Padule di Fucecchio: incontro sulla flora delle zone umide

[2 febbraio 2015]

Sabato 7 febbraio, alle ore 16.00, presso il nuovo Centro Visite della Riserva Naturale del Padule di Fucecchio si svolgerà un seminario teorico-pratico dal titolo “Le piante delle zone umide: una ricchezza minacciata”. Tale evento chiude il progetto “Salvaguardia della biodiversità vegetale presso il comprensorio del Padule di Fucecchio” sulla conservazione della flora acquatica iniziato alcuni anni fa, che nella sua ultima fase ha visto la partecipazione, come Enti attuatori, della Scuola Superiore Sant’Anna di Pisa (soggetto capofila), del Centro di Ricerca, Documentazione e Promozione del Padule di Fucecchio e dell’Istituto Tecnico Agrario “Anzilotti” di Pescia. Il progetto è stato realizzato grazie al contributo della Fondazione della Cassa di Risparmio di Pistoia e Pescia – Bando 2012.

Le piante legate alle zone umide d’acqua dolce rappresentano una delle componenti della biodiversità che rischia maggiormente di scomparire in tempi brevi. La situazione è cosi grave, che per evitare l’estinzione imminente (almeno su scala regionale) di molte specie occorre procedere a programmi di riproduzione e coltivazione “ex situ”, cioè al di fuori del loro ambiente naturale, in modo da conservare materiale genetico vitale di entità fortemente a rischio, che potranno essere successivamente reintrodotte in natura. Questa è stata la motivazione del progetto, che si è articolato in varie attività: dal monitoraggio delle ultime “stazioni” presenti in natura, alla riproduzione e coltivazione delle specie più minacciate. Queste ultime pratiche sono state condotte sia con tecniche tradizionali (coltivazione in appositi mastelli), sia mediante la micropropagazione in vitro, che permette di mantenere in spazi ristretti una grande quantità di germoplasma vitale miniaturizzato. Parte del materiale genetico che così è stato ottenuto viene conservato in apposite celle climatiche del Dipartimento di Scienze Agrarie, Alimentari ed Agroambientali dell’Università di Pisa.
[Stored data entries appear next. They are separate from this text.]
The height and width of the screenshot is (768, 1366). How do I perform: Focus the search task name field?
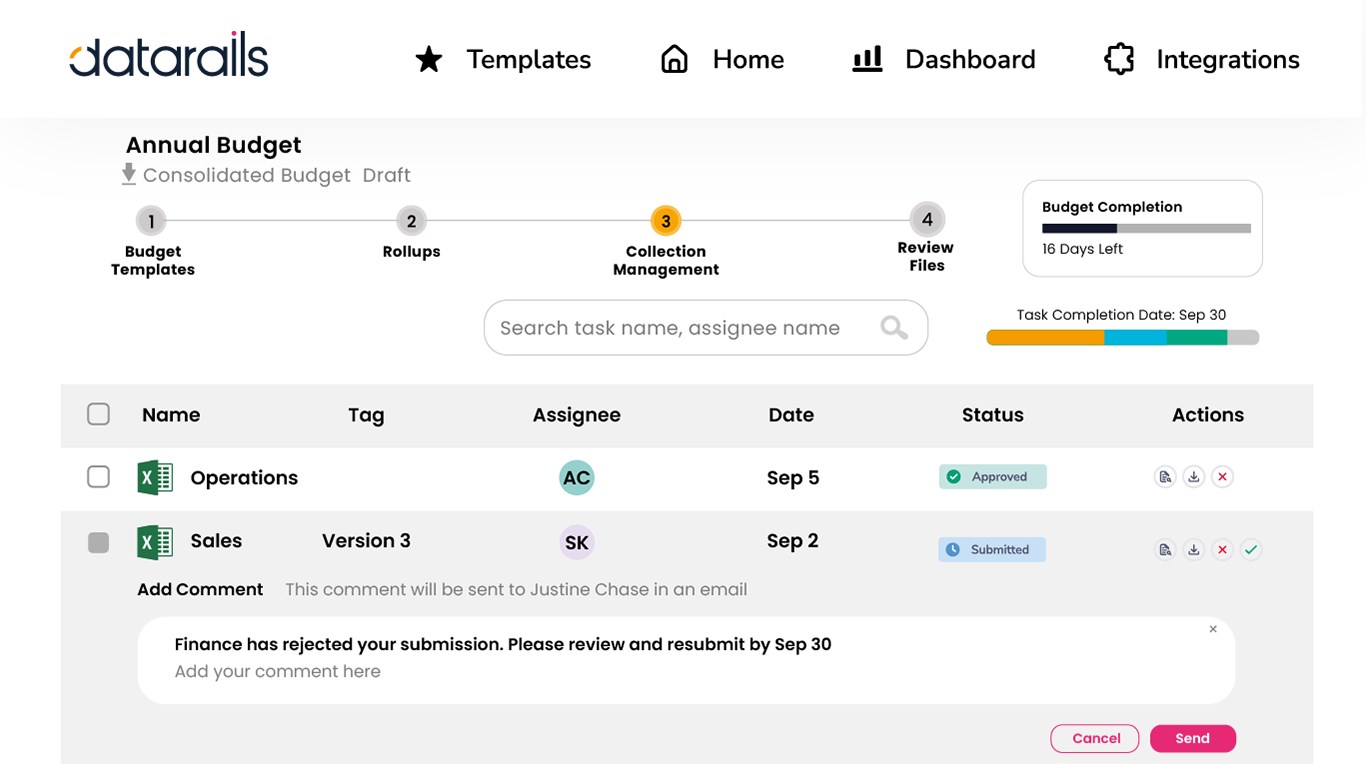pyautogui.click(x=670, y=328)
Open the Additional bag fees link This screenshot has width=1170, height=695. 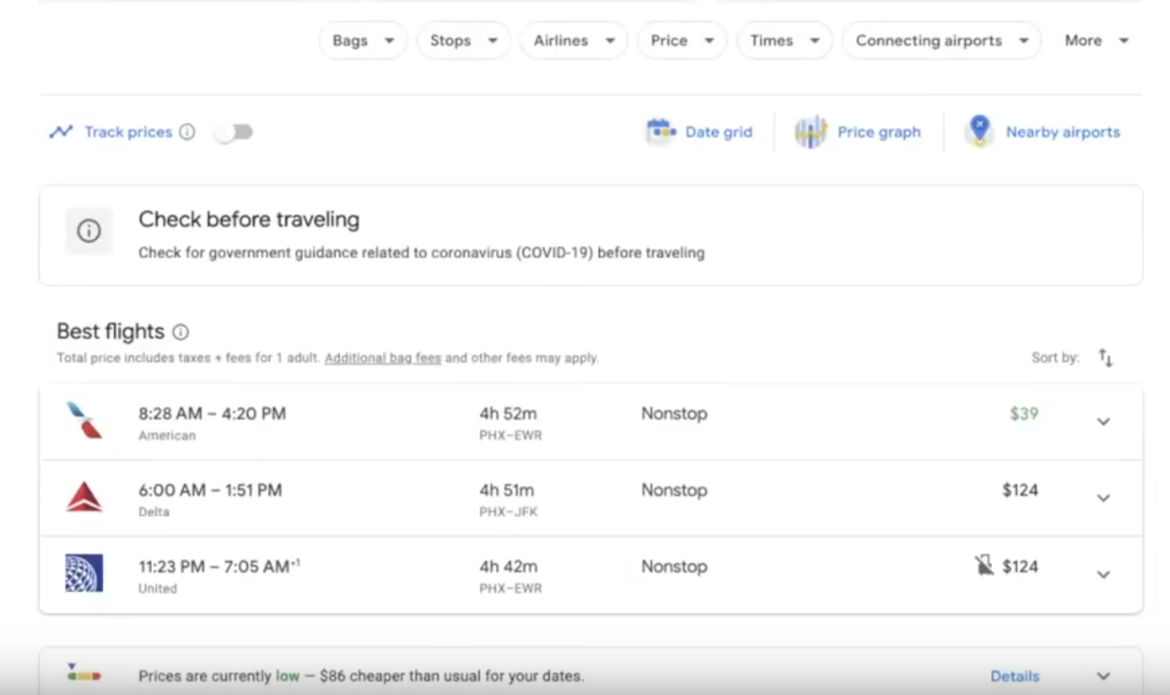point(382,357)
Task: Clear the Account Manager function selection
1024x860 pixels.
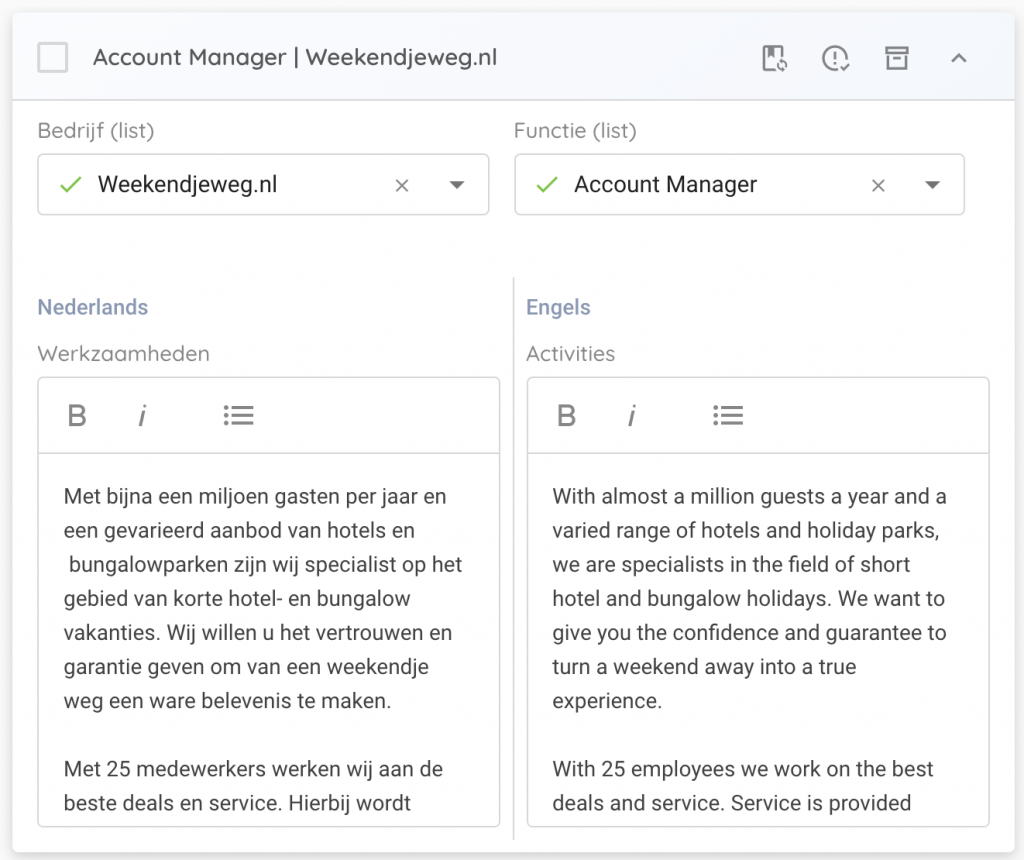Action: pos(878,185)
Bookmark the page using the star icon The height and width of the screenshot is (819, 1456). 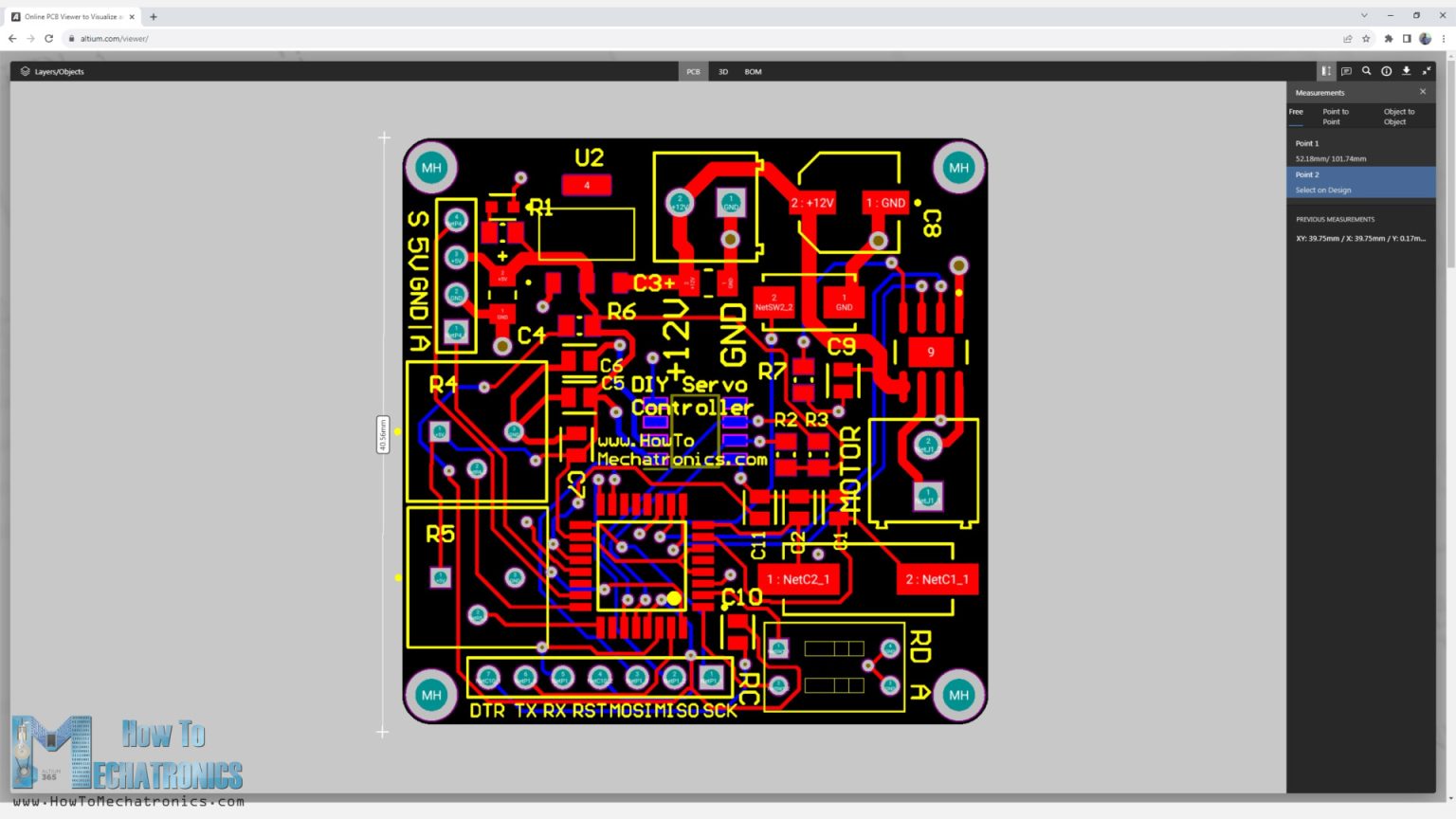coord(1364,39)
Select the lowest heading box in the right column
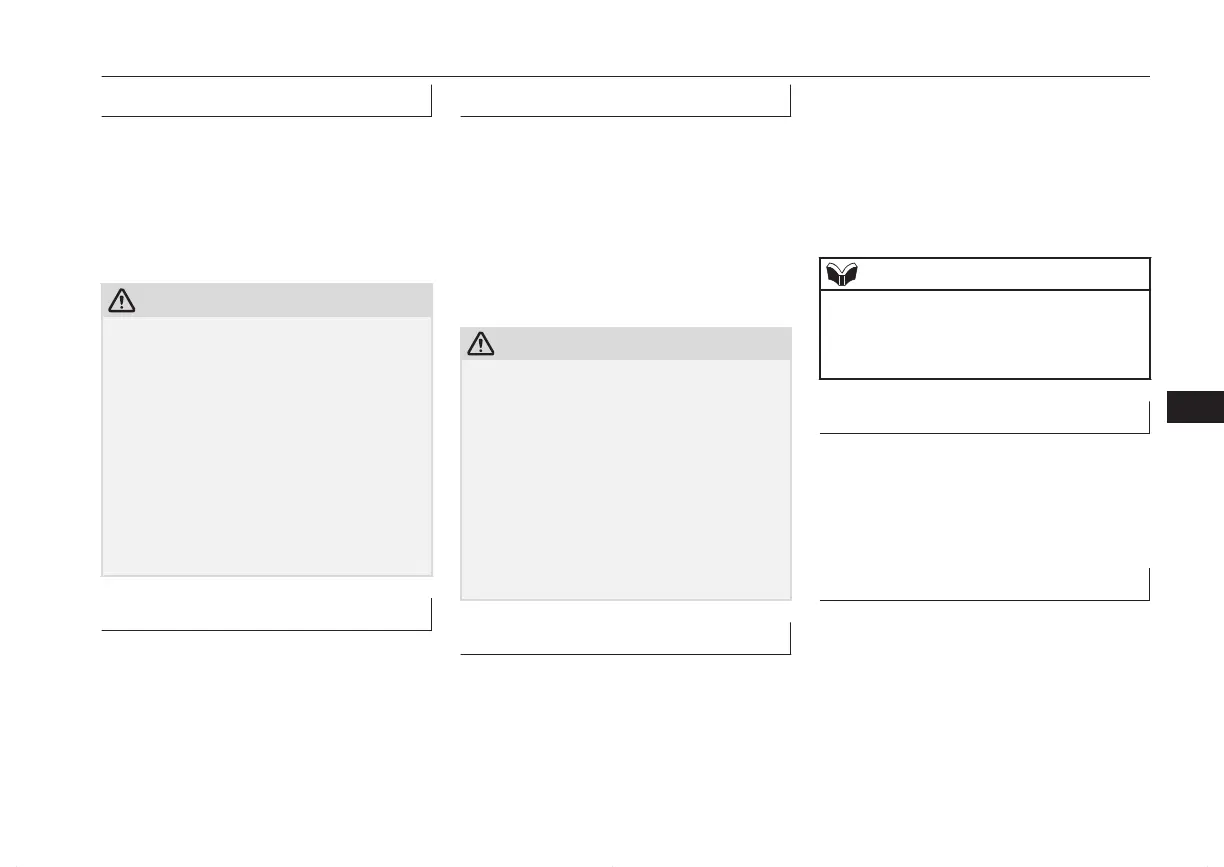 [x=985, y=584]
La fase conclusiva del progetto ha visto inoltre il trasferimento del know-how acquisito a due soggetti territoriali: l’Istituto Agrario di Pescia, che è dotato di un laboratorio di micropropagazione e che pertanto continuerà a riprodurre le piante, attraverso un’attività al tempo stesso didattica e di conservazione; il Centro RDP Padule di Fucecchio che continuerà a portare avanti le attività di monitoraggio negli ambienti naturali e la coltivazione con tecniche tradizionali.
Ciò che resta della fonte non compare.